**Exercise**
What is wanted is an exact copy of all the entries.

**Raw data**
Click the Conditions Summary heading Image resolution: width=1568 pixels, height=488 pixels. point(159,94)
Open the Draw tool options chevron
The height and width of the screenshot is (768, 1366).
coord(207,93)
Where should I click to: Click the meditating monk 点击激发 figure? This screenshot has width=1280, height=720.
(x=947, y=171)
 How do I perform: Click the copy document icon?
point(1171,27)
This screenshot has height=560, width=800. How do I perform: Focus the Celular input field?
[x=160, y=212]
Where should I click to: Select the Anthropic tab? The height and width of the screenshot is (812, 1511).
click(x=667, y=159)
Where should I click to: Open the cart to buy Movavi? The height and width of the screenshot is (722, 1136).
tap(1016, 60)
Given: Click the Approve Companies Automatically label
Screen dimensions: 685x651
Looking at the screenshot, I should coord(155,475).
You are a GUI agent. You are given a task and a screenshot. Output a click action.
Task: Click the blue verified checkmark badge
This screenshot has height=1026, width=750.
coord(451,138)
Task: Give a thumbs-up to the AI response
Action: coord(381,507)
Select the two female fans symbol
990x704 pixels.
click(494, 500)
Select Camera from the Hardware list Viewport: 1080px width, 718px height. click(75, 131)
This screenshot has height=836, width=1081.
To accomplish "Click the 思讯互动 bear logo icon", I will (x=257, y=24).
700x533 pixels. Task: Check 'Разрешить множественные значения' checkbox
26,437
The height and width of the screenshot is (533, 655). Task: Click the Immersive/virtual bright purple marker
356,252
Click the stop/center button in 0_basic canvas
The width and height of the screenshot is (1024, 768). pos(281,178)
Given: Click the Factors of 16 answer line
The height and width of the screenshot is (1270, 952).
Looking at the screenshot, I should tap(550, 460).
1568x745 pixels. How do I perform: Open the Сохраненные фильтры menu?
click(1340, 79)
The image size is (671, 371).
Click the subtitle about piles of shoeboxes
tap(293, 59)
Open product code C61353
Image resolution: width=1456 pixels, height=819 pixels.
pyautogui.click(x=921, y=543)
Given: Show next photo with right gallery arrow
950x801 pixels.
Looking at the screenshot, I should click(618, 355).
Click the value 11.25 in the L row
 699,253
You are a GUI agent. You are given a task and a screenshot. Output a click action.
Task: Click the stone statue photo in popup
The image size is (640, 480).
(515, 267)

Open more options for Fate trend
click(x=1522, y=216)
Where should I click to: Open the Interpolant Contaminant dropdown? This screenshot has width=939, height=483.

**Answer to the problem**
Click the Conditions Summary heading Image resolution: width=1568 pixels, height=488 pixels. point(159,94)
Open the Draw tool options chevron
The height and width of the screenshot is (768, 1366).
coord(207,93)
Where should I click to: Click the meditating monk 点击激发 figure? This screenshot has width=1280, height=720.
(x=947, y=171)
 How do I perform: Click the copy document icon?
point(1171,27)
This screenshot has height=560, width=800. How do I perform: Focus the Celular input field?
[x=160, y=212]
Where should I click to: Select the Anthropic tab? The height and width of the screenshot is (812, 1511).
click(x=667, y=159)
Where should I click to: Open the cart to buy Movavi? The height and width of the screenshot is (722, 1136).
tap(1016, 60)
Given: Click the Approve Companies Automatically label
Screen dimensions: 685x651
Looking at the screenshot, I should coord(155,475).
You are a GUI agent. You are given a task and a screenshot. Output a click action.
Task: Click the blue verified checkmark badge
This screenshot has height=1026, width=750.
coord(451,138)
Task: Give a thumbs-up to the AI response
Action: coord(381,507)
Select the two female fans symbol
990x704 pixels.
click(494, 500)
Select Camera from the Hardware list Viewport: 1080px width, 718px height. click(75, 131)
This screenshot has height=836, width=1081.
To accomplish "Click the 思讯互动 bear logo icon", I will (x=257, y=24).
700x533 pixels. Task: Check 'Разрешить множественные значения' checkbox
26,437
The height and width of the screenshot is (533, 655). Task: Click the Immersive/virtual bright purple marker
356,252
Click the stop/center button in 0_basic canvas
The width and height of the screenshot is (1024, 768). pos(281,178)
Given: Click the Factors of 16 answer line
The height and width of the screenshot is (1270, 952).
Looking at the screenshot, I should tap(550, 460).
1568x745 pixels. How do I perform: Open the Сохраненные фильтры menu?
click(1340, 79)
The image size is (671, 371).
Click the subtitle about piles of shoeboxes
tap(293, 59)
Open product code C61353
Image resolution: width=1456 pixels, height=819 pixels.
pyautogui.click(x=921, y=543)
Given: Show next photo with right gallery arrow
950x801 pixels.
Looking at the screenshot, I should click(618, 355).
Click the value 11.25 in the L row
 699,253
You are a GUI agent. You are given a task and a screenshot. Output a click action.
Task: Click the stone statue photo in popup
The image size is (640, 480).
(515, 267)

Open more options for Fate trend
click(x=1522, y=216)
Where should I click to: Open the Interpolant Contaminant dropdown? This screenshot has width=939, height=483.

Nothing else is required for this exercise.